Wednesday, 9 September 2015

(320) 43 odcienie greja

Ledwo rok temu nauczyłam się, że wraz z dojrzewającymi kasztanami zaczyna się kresz, la creche z akcentem z drugą stronę zresztą, w zeszłym tygodniu dowiaduję się o iwencie la rentree. W sumie mogłam się na nie przygotować; w końcu ledwo zaczęły się les vacances bez akcentu, już wsklepach już pojawiły się zestawy dla pierwszaków przedszkolaków i szkolniaków. Kredki farby i takie tam. Nie było szans nie zauważyć no i swojego dzieciaka w to wszystko nie wyposażyć, co głównie mu lub jej zbędne, ale czasami jednak i potrzebne.
Na pewno nie potrzebna im wiedza seksistowska, ogłasza nagle Ana. Co? Wybałuszam oczy. Jaki seks? Seks w szkole? A fe! toż to gorsze niż dżender. Ksenia, to dżender właśnie, tłumaczy Ana. Dla odmiany nie polski, tylko belgijski. W podręcznikach. W liczbie 43.
Seksów? Grejów? Nie, co ty. 43 - tyle to tytułów objęło badanie podręczników pod kątem równości płci, tłumaczy na trochę bardzie zrozumiały język Ana Martin, dla mnie i Romana, bo choć on płciowo nieco bardziej zaawansowany niż ja, to jednak do poziomu Any mu nieco brakuje, ale komu nie brakuje; tu akurat nie ma się czym martwić, bo nikt Anie do pięt w tym względzie i aspekcie greja nie dorasta. Ale wracając do puntu głównego: okazuje się, że jeśli chodzi o nierówność płci, Belgia niedaleko od Polski. Wiedziałam, że niedaleko pada jabłko od jabłoni! Od greja, że tak polecę literaturą.
Straszne to, ciągnie Ana, że nawet na tym mimo wszystko bardziej równościowym zachodzie, że nawet tu dziewczynki i chłopcy na kartach książek wsadzani są w tradycyjne role. Dziewczynki pomagają mamom w kuchni, chłopcy wesoło majsterkują z tatami, po czym są wzywani na przygotowany przez damską część rodziny obiad. Potem oni idą na rower, a one wracają do kuchni pozmywać. 
A inaczej jest? pytam. Nawet ty Ana idziesz do kuchni.
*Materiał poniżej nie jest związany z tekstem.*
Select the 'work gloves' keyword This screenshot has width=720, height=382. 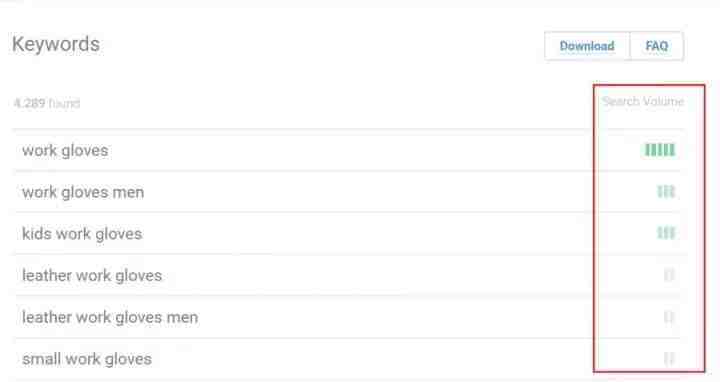(x=65, y=150)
Idę, bo chcę, unosi Ana. Kto lepiej posprząta po mojemu niż ja sama, pytam się no? Ale przypominam ci, że za mną leci Iwonek, za którym stara się nadążyć, pełzając, Groszek. Po czym wszyscy mi pomagają, każdy pod swojemu. Roman w tym czasie robi prace ciężkie, bo większy, a ty ogarniasz resztę. To nie jest dyskryminacja, tylko współpraca na różnych płaszczyznach; role można by odwrócić, gdybyśmy koniecznie chcieli, ale ja prac ciężkich Romana wykonywać przykładowo nie chcę. Stąd ja w kuchni, a on - w garażu. Jak u greja, łańcuchy też tam wiszą, tyle że od motoru.
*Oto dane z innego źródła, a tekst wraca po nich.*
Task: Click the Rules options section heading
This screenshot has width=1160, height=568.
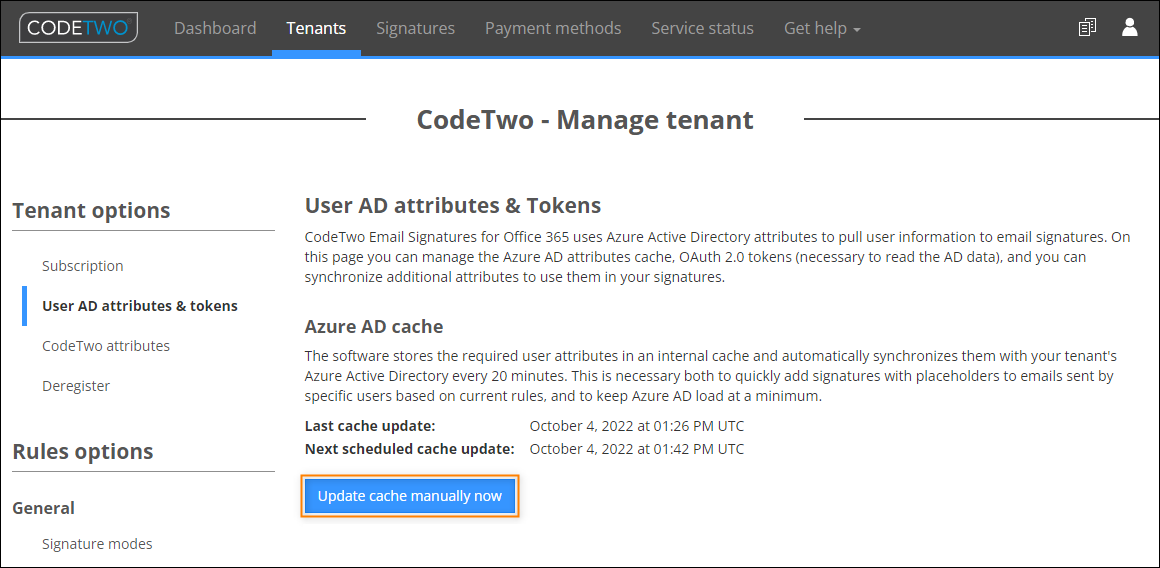Action: (x=83, y=451)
Ach ten grej. Co zrobić, by rządził jego kobiecy odcień? W Polsce były i nadal są chyba podobno nieśmiałe próby wprowadzenia równościowego przedszkola, a tu w lalibr piszą, że i w Belgii zdali sobie sprawę z konieczności zmian. Szkoda tylko, że na rezultaty trzeba czekać, co najmniej jedno pokolenie na moje równościowe oko. Ale dobrze, że przynajmniej o tym piszą w godzinie la rentree. Małymi krokami dojdziemy do równości, a więc ruszajmy do roboty, każdy do swojej!